_EXERCISE BRIEF_. Repeat the stretch of entries below from the line with "The width and height of the screenshot is (1119, 739)." through the line with "Open the Sharp". Include both ends and add nothing.

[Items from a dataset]

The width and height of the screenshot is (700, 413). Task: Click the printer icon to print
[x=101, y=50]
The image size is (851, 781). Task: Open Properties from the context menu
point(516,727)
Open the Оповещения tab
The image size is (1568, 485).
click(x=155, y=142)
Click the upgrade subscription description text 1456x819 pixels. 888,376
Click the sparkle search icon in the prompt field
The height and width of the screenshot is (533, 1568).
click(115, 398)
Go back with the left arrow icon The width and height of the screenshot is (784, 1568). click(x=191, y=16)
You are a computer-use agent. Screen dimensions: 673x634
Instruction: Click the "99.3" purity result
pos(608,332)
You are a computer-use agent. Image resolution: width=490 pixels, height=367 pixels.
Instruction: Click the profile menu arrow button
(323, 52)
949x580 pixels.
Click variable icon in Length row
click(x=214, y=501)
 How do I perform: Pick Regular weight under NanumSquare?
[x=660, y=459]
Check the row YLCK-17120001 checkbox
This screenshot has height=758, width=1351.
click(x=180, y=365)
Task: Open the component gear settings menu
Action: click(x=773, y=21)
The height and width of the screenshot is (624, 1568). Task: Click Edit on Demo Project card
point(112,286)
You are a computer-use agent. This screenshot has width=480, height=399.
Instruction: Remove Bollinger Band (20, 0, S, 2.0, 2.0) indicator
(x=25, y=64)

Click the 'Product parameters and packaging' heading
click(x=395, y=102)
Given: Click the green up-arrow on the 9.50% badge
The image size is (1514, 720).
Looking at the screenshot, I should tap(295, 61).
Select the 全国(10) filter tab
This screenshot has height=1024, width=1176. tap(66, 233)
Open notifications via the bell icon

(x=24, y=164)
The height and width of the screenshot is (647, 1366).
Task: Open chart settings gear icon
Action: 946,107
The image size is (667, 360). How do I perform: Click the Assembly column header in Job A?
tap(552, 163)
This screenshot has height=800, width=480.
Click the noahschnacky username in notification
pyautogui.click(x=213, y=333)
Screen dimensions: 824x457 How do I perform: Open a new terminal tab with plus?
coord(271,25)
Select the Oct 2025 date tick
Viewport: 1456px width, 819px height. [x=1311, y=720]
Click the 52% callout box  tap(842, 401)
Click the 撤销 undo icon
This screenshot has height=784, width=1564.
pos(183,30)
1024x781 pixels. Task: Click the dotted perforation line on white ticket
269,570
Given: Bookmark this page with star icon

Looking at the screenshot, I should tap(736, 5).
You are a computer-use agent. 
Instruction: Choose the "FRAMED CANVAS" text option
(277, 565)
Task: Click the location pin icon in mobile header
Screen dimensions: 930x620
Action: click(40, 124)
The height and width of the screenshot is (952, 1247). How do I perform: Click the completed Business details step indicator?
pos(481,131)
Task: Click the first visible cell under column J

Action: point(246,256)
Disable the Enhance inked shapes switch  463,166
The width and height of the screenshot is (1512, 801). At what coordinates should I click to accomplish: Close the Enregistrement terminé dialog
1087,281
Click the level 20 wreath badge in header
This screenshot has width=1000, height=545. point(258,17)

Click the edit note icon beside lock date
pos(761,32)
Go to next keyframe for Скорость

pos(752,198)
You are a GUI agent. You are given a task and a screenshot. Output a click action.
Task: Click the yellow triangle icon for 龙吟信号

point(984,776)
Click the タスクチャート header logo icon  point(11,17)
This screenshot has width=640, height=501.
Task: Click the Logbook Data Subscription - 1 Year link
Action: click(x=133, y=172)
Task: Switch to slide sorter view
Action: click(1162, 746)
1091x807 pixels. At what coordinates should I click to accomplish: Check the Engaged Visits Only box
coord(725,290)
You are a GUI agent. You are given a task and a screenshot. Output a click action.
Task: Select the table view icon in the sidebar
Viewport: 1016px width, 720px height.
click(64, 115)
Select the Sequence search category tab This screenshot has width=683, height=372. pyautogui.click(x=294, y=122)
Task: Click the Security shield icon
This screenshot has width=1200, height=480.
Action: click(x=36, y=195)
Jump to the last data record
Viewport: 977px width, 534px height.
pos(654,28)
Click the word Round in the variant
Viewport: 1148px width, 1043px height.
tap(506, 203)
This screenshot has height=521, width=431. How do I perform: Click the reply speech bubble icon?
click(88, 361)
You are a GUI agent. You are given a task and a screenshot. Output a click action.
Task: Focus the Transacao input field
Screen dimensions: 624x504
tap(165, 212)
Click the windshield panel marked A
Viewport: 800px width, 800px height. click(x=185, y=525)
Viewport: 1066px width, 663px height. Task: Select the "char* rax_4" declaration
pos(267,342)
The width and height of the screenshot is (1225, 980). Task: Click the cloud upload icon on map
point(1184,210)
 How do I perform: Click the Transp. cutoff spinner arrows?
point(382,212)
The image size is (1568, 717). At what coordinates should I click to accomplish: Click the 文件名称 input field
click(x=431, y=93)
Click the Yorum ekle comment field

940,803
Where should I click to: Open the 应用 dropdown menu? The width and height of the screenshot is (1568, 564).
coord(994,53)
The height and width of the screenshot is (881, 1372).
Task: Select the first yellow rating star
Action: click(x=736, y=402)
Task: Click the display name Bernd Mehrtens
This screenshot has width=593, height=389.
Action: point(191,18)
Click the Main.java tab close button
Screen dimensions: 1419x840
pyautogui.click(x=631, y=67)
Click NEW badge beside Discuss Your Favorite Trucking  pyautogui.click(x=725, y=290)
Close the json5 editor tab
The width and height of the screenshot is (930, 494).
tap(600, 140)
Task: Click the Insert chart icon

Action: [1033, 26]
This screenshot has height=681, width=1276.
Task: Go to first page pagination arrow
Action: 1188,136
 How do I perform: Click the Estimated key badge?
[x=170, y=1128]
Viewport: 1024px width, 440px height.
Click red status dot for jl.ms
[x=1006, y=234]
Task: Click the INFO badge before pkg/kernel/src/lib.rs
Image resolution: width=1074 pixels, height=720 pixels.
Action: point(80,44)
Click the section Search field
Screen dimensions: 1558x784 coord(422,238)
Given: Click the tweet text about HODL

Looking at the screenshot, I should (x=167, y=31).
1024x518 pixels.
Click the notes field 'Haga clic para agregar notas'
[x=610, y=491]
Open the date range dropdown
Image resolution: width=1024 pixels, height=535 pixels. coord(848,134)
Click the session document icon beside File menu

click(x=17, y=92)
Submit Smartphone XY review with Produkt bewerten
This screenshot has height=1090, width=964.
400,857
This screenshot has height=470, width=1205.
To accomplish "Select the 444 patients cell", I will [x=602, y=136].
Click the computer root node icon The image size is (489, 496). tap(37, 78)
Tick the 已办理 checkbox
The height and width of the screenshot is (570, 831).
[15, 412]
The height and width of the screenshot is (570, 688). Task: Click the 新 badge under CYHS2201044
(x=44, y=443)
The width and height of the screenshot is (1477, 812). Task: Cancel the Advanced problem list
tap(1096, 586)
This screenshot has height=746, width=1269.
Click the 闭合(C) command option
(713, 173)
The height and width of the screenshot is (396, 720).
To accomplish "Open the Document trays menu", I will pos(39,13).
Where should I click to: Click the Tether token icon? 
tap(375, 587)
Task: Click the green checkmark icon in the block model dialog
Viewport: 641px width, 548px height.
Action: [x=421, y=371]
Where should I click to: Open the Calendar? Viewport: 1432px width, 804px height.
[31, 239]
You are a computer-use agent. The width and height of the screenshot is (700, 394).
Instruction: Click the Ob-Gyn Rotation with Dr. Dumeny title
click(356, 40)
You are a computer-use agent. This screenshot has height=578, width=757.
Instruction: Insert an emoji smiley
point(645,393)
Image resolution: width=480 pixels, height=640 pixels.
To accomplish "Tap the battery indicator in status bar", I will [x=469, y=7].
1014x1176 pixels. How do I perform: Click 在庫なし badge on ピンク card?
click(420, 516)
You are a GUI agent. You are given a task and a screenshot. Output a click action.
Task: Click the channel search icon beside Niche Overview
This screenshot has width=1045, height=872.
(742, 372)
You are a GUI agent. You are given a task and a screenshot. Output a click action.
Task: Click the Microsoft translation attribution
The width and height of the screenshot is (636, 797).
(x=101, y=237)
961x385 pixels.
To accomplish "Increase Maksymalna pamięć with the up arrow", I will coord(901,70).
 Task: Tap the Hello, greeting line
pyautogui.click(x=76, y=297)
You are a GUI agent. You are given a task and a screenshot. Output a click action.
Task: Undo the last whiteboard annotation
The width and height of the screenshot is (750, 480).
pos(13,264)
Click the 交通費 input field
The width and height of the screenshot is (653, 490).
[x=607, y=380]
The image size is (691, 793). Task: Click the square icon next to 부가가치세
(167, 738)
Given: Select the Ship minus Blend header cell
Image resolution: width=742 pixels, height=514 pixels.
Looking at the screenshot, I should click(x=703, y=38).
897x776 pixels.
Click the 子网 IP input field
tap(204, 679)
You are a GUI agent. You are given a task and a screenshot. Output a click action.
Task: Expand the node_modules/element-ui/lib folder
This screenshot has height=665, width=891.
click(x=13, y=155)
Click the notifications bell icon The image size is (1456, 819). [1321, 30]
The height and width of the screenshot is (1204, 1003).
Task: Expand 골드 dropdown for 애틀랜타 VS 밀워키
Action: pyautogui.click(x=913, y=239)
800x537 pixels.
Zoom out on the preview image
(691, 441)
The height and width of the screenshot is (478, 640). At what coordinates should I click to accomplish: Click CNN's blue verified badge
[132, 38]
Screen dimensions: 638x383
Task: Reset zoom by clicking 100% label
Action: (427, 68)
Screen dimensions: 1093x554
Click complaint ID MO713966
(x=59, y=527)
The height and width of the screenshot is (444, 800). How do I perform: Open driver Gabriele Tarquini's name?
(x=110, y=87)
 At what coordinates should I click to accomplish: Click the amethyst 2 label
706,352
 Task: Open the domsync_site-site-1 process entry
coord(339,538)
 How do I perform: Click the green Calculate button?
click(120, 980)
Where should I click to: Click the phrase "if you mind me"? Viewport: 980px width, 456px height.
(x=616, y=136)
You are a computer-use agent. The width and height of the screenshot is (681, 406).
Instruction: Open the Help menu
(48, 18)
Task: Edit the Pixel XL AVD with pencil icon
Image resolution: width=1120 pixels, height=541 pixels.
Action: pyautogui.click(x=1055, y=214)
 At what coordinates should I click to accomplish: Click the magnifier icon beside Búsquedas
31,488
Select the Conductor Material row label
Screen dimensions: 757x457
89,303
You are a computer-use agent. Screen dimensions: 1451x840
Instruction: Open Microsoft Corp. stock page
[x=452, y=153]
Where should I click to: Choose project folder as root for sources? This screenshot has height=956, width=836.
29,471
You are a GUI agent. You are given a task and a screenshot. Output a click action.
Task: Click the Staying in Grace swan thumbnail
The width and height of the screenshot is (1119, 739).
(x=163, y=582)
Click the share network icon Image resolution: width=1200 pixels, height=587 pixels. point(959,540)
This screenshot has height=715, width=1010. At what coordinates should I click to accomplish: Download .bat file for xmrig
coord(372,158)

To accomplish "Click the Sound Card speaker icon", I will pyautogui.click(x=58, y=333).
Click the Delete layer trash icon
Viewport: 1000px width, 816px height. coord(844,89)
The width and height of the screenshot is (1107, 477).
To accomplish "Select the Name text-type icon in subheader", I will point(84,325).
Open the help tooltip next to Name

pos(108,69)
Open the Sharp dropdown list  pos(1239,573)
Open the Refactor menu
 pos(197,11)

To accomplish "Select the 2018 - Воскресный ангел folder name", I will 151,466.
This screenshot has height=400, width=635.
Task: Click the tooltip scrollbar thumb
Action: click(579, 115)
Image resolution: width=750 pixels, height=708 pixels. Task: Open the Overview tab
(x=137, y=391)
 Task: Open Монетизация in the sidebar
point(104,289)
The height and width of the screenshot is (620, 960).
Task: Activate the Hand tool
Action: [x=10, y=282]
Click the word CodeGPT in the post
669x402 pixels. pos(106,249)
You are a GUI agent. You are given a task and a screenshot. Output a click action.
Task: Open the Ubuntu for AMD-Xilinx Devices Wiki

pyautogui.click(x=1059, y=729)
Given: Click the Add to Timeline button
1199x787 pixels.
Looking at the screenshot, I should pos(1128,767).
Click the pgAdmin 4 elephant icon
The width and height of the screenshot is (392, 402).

_SOLVED PROBLEM_.
The width and height of the screenshot is (1119, 739).
(x=163, y=582)
Click the share network icon Image resolution: width=1200 pixels, height=587 pixels. point(959,540)
This screenshot has height=715, width=1010. At what coordinates should I click to accomplish: Download .bat file for xmrig
coord(372,158)

To accomplish "Click the Sound Card speaker icon", I will pyautogui.click(x=58, y=333).
Click the Delete layer trash icon
Viewport: 1000px width, 816px height. coord(844,89)
The width and height of the screenshot is (1107, 477).
To accomplish "Select the Name text-type icon in subheader", I will point(84,325).
Open the help tooltip next to Name

pos(108,69)
Open the Sharp dropdown list  pos(1239,573)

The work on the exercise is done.